CASE 3 WeddingChannel.com
Anne is sitting at her desk eating her
lunch and surfing the Internet. For a few months, she has been preparing for
her wedding, which will take place in less than a month. She found many helpful
articles that gave her some good ideas. These articles also helped her face
reality and change her childhood dreams of a white carriage pulled by a team of
horses to a stretch limo. She gave up the Snow White wedding gown with a
15-foot train and has now settled on a sleek sheath gown.
In
planning her big day, Anne used the help of WeddingChannel.com to make a
checklist of what she needs to do. The Web site helped her organize a guest
list, design and buy her invitations, set up a gift registry, and post some
information for her friends about how she and Steven met. They met in college
and are from different cities; therefore, they decided to have their wedding
somewhere in between where their friends and family could meet. She used the
resources provided on WeddingChannel.com to book the chapel and restaurant
where the reception would be held.
Every
year, $72 billion is spent on weddings in the United States. The average
American wedding ceremony costs $22,000. The average age of brides is 24.5,
while the average groom is 26.5 year of age. With these statistics, it is no wonder
that WeddingChannel.com has become so popular. Its target market is 18 to 35
years. Approximately 48 percent of engaged couples plan to use the Internet to
help plan their wedding. WeddingChannel.com’s goal is to help couples make
their special day easier to plan and save time finding up-to-date information.
WeddingChannel.com
began on July 15, 1997. The venture has helped not only brides-to-be but also
retailers. Over $100 million was spent purchasing gifts through the site in
2003. WeddingChannel.com’s patented registry system searches 1.5 million
registries from its many retail partners, including Federated Department Stores
(Macy’s, Bloomingdale’s, Burdines, Goldsmith’s-Macy’s, Lazarus-Macy’s and
Rich’s-Macy’s), Tiffany & Co., Crate and Barrel, Neiman Marcus,
Williams-Sonoma, Pottery Barn, Recreational Equipment, Inc. (REI), JCPenney,
and others.
With
access to so many registered couples, WeddingChannel.com has an attractive
market. “Consistently, our targeted marketing tactics have resulted in five
times the average Internet response rate, providing the most effective platform
for companies to build their brand messages during a significant life stage
when brand loyalties are being developed,” said Adam Berger, president and CEO of
WeddingChannel.com. About 89 percent of all gift purchasers buy wedding gifts
from a registry.
WeddingChannel.com
is not only the largest bridal registry online, but it also provides a
comprehensive site that couples can use to plan their wedding. WeddingChannel.com
is a virtual community that provides services for couples who have many
questions. Where do brides start first? Most start with finding the perfect
dress. WeddingChannel.com offers over 20,000 styles of wedding gowns, including
both designer brands and less expensive brands. It also provides a great way to
sort through the many different styles by offering different buttons to select
sleeve length, silhouette, length, and neckline. It even has a virtual model so
the bride-to-be can see how she would look in a particular style of gown. The
site also provides many interactive tools that help couples make a budget,
guest list, wedding page, and registry. There are also many articles that range
from finding a reception site to planning a dream honeymoon.
WeddingChannel.com
is unique because it is a comprehensive destination for couples planning their
wedding. This interactive Web page allows for couples to make a customized
Internet page describing how they met, how they became engaged, their wedding
party, and the theme/colors for the big day. Guests can go online and shop at
the well-known stores associated with WeddingChannel.com and conveniently
purchase exactly what the couple needs for their future together.

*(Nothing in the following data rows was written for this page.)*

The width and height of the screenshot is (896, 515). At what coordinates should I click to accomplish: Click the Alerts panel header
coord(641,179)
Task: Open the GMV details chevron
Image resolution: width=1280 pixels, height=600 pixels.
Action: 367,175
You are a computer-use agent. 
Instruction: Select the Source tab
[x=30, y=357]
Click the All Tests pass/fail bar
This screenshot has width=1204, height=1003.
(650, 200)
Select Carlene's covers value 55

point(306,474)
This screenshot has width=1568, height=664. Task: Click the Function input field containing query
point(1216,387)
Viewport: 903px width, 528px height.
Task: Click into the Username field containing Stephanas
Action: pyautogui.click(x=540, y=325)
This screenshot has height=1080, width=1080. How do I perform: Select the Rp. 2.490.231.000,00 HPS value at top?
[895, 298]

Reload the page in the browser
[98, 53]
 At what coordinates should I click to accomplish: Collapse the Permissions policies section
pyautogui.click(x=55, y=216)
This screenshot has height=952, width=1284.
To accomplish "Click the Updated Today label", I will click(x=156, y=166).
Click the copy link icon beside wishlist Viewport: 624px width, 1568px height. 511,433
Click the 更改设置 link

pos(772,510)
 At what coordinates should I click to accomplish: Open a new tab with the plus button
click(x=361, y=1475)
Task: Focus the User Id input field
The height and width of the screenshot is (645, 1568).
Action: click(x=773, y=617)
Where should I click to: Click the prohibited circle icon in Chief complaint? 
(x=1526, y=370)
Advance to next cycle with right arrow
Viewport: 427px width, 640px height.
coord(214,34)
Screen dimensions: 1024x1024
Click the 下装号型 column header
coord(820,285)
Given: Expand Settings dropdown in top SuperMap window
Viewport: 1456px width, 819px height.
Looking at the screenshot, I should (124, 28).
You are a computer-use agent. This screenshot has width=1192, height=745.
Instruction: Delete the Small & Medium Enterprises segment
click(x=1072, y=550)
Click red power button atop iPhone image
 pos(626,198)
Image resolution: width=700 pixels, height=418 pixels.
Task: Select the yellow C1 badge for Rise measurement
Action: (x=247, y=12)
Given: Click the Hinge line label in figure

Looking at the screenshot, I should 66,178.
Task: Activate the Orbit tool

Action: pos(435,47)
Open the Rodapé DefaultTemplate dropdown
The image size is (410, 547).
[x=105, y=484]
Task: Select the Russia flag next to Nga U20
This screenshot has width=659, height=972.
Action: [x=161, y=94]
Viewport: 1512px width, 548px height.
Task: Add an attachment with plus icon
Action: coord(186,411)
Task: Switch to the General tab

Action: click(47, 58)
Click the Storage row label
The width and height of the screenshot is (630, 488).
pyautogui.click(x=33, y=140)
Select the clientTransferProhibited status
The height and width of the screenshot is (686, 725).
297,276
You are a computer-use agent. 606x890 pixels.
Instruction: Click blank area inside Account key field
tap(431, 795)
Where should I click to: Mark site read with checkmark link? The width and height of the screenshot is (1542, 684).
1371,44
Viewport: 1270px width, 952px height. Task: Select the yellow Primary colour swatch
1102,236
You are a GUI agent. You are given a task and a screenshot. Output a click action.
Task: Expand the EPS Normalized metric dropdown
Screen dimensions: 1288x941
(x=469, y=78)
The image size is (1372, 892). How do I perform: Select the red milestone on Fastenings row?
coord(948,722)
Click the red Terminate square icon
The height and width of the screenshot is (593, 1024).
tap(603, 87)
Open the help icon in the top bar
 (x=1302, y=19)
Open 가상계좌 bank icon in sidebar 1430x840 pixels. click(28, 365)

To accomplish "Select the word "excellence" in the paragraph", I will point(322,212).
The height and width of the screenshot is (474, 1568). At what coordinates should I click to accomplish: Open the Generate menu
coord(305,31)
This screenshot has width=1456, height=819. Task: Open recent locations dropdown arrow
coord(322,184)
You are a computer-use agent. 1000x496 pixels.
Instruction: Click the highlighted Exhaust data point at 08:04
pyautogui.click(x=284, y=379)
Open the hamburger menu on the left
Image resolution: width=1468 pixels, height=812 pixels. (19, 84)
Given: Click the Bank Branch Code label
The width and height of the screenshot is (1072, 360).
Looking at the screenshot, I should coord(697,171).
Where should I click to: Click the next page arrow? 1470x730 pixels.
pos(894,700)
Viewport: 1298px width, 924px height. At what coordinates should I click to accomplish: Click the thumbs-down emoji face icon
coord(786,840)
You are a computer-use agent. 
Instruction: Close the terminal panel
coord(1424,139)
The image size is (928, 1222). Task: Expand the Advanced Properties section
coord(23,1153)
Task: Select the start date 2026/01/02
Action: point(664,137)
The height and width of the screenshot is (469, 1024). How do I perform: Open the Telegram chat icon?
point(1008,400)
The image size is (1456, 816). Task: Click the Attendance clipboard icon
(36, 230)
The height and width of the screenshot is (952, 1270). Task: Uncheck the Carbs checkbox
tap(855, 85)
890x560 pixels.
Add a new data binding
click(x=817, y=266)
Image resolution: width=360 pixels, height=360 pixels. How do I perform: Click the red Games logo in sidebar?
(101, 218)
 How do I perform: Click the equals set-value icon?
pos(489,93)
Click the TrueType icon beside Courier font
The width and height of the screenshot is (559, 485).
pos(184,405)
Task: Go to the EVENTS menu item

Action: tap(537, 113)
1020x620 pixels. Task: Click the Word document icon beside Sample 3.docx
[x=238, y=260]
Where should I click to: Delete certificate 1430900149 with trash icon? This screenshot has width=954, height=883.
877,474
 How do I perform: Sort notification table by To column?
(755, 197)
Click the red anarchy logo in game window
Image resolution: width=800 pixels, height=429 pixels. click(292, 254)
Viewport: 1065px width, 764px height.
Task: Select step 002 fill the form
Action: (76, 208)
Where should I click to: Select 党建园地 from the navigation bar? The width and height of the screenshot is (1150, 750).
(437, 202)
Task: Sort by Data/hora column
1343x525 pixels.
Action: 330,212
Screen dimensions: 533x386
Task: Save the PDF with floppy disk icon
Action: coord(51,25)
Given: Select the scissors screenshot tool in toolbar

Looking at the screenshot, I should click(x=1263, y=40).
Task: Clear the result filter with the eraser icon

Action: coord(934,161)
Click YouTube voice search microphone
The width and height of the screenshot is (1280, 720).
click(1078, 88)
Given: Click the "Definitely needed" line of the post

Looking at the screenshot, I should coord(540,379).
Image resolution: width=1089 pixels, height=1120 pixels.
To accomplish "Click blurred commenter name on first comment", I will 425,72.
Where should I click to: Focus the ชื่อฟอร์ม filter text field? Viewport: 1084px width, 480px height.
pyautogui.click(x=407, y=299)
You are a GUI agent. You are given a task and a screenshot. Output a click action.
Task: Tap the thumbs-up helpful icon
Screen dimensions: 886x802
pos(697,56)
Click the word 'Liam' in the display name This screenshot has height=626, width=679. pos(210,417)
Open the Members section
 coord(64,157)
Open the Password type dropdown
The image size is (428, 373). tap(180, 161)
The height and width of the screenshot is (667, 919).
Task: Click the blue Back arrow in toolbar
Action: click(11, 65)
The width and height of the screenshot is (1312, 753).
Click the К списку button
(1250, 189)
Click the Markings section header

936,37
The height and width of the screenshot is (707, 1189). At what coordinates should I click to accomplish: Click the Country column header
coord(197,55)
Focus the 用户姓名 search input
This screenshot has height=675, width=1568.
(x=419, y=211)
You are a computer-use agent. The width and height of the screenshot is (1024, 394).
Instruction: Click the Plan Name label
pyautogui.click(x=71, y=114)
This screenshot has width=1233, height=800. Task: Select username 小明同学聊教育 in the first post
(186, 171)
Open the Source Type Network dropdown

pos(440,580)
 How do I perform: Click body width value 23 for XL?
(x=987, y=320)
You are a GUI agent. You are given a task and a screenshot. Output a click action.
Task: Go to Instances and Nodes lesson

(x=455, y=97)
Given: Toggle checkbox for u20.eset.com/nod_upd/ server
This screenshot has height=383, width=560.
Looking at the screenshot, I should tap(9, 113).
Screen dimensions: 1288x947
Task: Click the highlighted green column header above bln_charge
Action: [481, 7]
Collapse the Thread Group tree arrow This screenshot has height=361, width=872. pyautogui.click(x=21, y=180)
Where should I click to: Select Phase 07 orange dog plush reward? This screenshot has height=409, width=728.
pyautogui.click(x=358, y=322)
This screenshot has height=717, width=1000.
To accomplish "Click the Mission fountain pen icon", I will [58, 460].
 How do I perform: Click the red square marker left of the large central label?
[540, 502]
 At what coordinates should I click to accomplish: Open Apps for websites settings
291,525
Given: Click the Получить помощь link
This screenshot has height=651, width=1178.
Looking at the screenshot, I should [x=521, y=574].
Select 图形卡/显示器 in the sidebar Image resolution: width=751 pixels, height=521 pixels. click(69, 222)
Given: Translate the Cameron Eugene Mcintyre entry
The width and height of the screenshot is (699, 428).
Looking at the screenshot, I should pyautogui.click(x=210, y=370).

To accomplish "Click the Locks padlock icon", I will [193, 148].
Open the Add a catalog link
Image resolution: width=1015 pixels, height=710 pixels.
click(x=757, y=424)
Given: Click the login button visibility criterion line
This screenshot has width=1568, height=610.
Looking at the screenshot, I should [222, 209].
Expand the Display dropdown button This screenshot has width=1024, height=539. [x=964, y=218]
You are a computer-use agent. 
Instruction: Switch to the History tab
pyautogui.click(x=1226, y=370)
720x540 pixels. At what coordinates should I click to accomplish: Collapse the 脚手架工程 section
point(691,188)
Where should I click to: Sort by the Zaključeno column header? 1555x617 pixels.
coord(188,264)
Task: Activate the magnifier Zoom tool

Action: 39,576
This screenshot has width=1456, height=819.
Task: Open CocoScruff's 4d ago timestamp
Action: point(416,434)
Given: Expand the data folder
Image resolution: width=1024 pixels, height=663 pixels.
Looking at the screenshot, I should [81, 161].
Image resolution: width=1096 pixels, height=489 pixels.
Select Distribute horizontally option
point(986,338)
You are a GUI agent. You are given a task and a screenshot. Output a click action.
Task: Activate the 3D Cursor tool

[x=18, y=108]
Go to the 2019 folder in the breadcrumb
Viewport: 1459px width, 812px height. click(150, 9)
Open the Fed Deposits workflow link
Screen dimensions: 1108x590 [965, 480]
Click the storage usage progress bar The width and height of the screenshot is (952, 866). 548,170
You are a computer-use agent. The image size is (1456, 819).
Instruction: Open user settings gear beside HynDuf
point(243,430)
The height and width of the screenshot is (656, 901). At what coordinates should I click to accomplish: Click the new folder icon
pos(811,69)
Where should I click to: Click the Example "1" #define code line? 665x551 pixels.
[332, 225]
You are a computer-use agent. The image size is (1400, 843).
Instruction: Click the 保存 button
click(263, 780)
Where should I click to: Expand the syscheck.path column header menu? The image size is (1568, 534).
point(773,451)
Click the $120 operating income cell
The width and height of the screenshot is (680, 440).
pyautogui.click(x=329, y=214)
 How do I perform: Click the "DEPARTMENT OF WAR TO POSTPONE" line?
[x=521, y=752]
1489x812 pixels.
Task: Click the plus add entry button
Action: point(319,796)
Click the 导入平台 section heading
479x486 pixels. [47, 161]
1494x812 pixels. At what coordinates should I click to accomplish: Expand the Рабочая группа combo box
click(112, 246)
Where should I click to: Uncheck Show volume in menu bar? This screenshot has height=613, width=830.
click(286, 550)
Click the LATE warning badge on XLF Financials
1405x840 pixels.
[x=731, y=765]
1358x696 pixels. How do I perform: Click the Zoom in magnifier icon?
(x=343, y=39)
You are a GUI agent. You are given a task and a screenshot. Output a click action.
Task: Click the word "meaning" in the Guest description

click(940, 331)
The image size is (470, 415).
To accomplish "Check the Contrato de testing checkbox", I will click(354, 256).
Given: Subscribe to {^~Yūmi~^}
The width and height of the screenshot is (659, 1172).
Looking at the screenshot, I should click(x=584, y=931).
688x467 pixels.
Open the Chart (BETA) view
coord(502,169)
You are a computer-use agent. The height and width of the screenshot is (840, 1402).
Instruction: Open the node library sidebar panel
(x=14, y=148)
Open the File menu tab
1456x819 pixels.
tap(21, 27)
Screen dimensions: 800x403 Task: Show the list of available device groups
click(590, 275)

Retail Management - Outline the decision-making process for each of the Chens’ bicycle purchases |
DISCUSSION
QUESTIONS
(1) What are the keys to making
WeddingChannel.com a success from the perspective of the companies investing in
it?
2 Why
would a retailer want to invest in a virtual community like WeddingChannel.com?
- Can you
think of other retailers that might benefit from developing a virtual
community
CASE 4 The Chen Family Buys Bicycles
The Chens live in Riverside, California,
west of Los Angeles. Terry is a physics professor at the University of
California, Riverside. His wife Cheryl is a volunteer, working 10 hour a week
at the Crisis Center. They have two children: Judy, age 10, and Mark, age 8.
In
February, Cheryl’s parents sent her $100 to buy a bicycle for Judy’s birthday.
They bought Judy her first bike when she was five. Now they wanted to buy her a
full-size bike for her eleventh birthday. Even though Cheryl’s parents felt
every child should have a bike, Cheryl didn’t think Judy really wanted one.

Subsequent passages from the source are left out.